* WHAT THE TASK REQUIRES *
Convert only the lines of the material from the line containing "Where should I click to: Select the dashed washing" up to and including the line containing "pyautogui.click(x=208, y=345)" into a numbered list, omitting any blank lines.

Recorded data
────────────────────

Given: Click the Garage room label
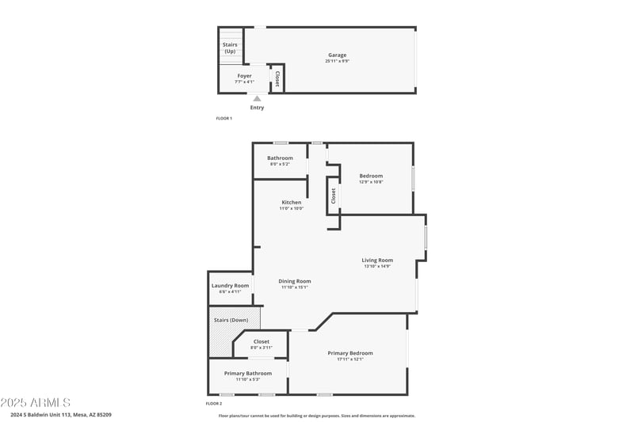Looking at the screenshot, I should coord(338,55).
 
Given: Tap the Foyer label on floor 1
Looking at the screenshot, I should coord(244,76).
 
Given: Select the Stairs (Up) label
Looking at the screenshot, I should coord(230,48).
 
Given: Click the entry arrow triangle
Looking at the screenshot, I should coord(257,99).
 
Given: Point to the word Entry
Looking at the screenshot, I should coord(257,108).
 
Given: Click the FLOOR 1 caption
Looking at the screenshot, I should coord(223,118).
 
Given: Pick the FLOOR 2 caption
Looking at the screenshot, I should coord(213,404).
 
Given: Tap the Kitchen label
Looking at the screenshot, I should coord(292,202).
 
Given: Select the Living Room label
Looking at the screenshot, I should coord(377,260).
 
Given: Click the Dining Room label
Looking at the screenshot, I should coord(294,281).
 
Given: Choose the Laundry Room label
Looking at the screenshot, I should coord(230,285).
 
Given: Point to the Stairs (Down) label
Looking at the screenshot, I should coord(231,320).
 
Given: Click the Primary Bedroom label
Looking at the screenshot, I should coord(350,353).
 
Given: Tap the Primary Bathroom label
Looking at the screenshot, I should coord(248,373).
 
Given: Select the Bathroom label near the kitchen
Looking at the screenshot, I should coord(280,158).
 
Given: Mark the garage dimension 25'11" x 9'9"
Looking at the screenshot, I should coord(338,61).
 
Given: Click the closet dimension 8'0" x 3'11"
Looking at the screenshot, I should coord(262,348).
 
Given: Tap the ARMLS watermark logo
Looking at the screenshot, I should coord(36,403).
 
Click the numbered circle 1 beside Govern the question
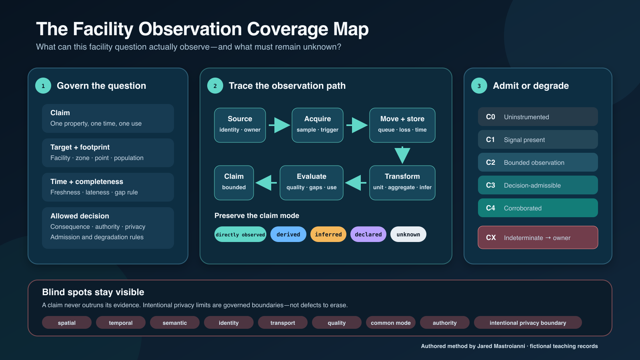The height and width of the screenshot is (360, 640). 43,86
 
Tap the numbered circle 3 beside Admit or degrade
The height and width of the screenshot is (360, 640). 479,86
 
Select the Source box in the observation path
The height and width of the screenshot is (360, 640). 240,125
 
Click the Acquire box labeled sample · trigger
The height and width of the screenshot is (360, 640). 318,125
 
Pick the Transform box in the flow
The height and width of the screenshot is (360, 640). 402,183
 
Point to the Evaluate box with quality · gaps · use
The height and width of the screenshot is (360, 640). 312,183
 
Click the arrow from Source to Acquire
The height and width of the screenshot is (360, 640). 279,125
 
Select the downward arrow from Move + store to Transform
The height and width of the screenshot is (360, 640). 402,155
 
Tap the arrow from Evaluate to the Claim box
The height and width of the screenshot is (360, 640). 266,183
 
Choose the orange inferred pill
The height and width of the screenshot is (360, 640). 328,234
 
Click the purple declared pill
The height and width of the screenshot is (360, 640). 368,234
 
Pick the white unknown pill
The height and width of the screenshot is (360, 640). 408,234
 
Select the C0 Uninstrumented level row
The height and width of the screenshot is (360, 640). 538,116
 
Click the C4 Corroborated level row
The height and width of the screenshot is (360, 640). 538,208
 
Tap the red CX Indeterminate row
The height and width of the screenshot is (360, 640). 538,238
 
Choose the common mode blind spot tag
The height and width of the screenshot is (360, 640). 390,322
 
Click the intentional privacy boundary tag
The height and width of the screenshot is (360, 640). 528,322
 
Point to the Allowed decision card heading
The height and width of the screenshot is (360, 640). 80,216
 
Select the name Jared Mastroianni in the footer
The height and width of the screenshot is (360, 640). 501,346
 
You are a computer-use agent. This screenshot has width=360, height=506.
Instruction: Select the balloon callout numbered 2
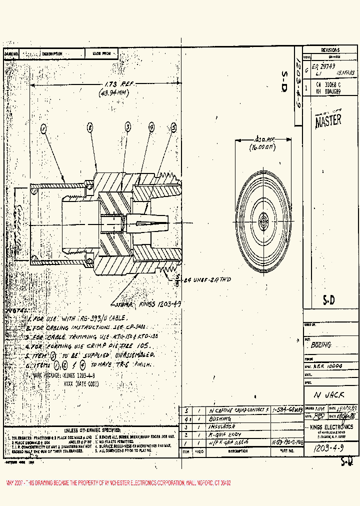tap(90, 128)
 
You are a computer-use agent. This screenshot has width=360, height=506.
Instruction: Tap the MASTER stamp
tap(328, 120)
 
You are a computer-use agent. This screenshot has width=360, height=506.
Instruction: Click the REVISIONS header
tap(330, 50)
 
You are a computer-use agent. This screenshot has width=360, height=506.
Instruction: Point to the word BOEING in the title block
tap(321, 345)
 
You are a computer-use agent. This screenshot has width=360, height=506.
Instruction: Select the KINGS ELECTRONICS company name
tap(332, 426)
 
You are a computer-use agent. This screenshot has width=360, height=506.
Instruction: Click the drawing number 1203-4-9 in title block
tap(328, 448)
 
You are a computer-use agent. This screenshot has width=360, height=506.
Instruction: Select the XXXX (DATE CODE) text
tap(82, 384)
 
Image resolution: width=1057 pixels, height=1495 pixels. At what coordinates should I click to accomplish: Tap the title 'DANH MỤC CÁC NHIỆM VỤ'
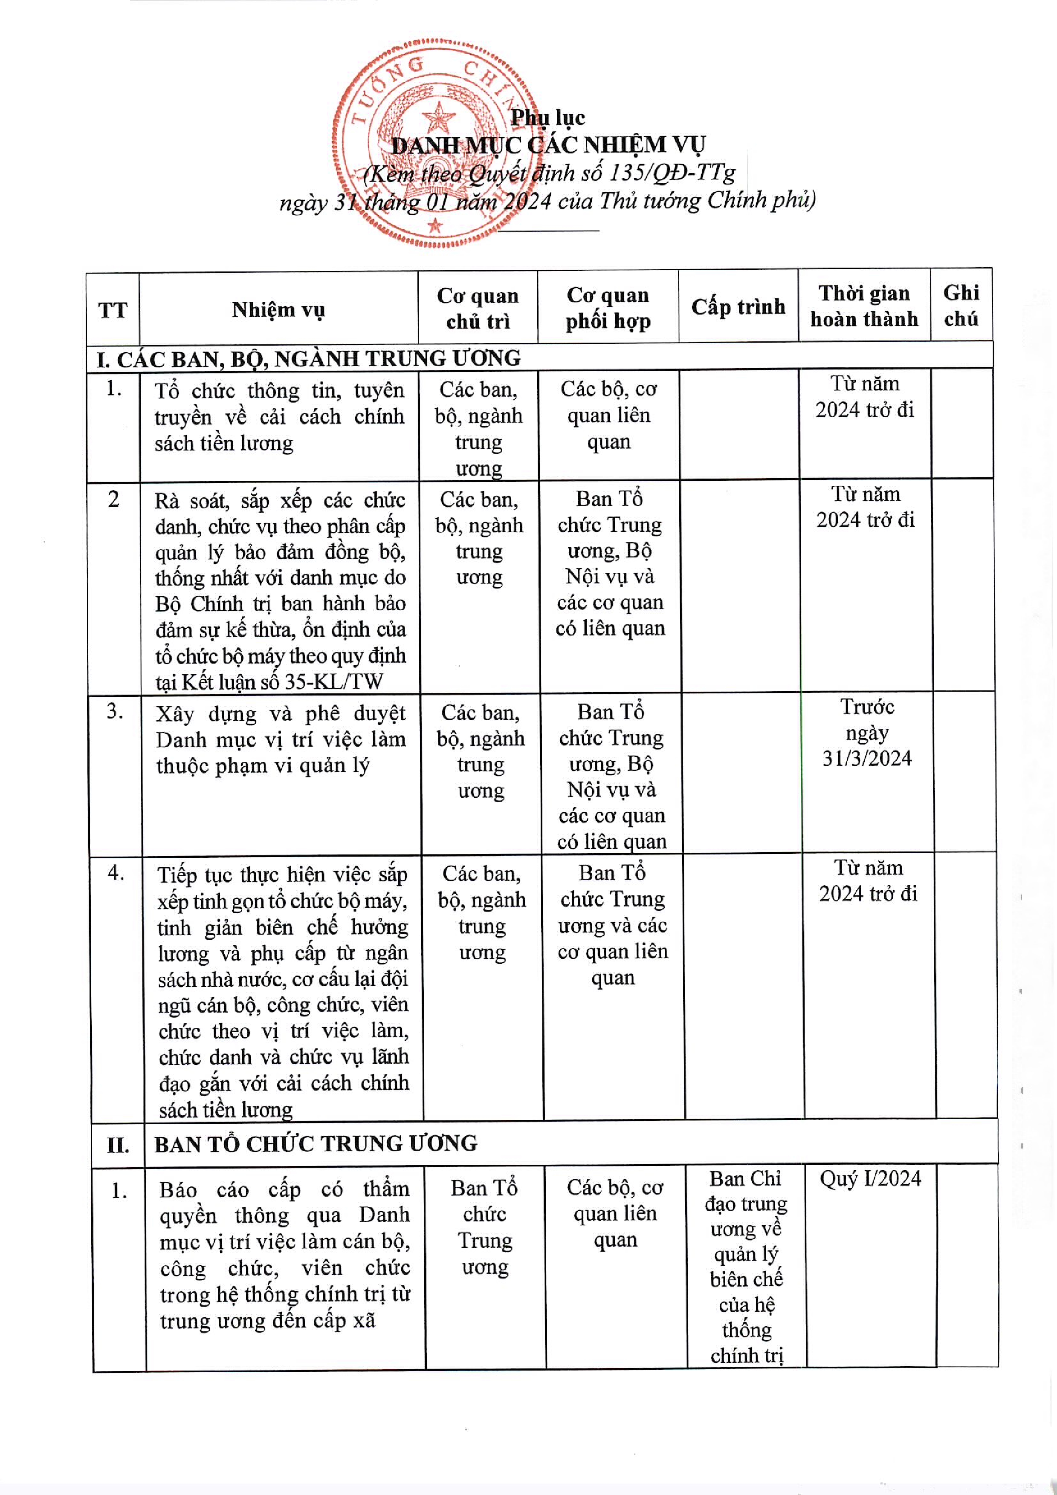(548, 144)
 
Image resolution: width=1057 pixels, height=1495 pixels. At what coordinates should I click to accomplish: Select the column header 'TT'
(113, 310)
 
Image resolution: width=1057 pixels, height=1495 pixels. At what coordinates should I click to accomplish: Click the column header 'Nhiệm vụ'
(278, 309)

────────────────────

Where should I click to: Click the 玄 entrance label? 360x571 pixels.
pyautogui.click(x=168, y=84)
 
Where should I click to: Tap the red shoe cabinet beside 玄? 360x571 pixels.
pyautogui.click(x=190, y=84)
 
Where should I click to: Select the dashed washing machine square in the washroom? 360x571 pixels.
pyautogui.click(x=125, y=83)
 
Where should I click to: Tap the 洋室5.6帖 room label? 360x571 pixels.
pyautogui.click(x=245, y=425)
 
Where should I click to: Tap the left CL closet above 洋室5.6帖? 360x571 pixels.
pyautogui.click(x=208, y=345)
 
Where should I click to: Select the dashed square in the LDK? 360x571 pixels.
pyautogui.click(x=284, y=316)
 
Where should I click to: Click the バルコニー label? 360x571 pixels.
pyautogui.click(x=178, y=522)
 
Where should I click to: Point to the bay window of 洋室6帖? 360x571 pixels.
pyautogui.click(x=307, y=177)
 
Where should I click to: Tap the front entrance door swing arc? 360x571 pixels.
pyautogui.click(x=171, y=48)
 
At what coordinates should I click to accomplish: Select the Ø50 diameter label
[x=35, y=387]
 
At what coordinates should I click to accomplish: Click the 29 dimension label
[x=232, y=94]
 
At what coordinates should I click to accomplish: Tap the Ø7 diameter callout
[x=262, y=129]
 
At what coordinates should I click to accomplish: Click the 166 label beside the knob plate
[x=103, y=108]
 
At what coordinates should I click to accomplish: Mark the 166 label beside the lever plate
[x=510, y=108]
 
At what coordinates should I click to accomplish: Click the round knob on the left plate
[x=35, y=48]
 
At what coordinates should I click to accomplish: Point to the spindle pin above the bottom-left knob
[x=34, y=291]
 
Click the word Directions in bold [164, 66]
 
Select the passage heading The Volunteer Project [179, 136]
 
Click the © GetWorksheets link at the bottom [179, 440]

────────────────────

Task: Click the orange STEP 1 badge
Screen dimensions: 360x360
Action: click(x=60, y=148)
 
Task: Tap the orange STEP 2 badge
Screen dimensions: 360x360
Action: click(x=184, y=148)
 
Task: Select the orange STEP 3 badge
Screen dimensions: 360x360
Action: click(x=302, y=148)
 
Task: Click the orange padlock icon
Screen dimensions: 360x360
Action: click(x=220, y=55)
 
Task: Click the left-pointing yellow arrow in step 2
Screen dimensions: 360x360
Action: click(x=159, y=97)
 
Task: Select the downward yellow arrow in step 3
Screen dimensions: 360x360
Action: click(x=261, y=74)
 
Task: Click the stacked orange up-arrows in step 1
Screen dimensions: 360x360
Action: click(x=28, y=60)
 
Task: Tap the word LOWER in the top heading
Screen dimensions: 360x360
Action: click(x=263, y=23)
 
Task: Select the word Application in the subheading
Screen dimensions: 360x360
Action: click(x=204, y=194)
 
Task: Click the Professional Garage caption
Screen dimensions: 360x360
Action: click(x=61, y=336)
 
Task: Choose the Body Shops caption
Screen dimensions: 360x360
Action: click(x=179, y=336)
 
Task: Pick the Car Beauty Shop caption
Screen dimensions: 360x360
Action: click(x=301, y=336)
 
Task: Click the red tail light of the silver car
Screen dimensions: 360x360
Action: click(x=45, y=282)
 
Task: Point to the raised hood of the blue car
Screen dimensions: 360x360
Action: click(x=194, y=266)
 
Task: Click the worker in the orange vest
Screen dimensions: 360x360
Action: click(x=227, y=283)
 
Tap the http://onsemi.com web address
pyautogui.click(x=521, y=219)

────────────────────

* SOLUTION TO THE EXERCISE *
1. Where should I click to: Select the dashed washing machine square in the washroom? 360x571 pixels.
2. pyautogui.click(x=125, y=83)
3. Where should I click to: Tap the 洋室5.6帖 room label? 360x571 pixels.
4. pyautogui.click(x=245, y=425)
5. Where should I click to: Tap the left CL closet above 洋室5.6帖? 360x571 pixels.
6. pyautogui.click(x=208, y=345)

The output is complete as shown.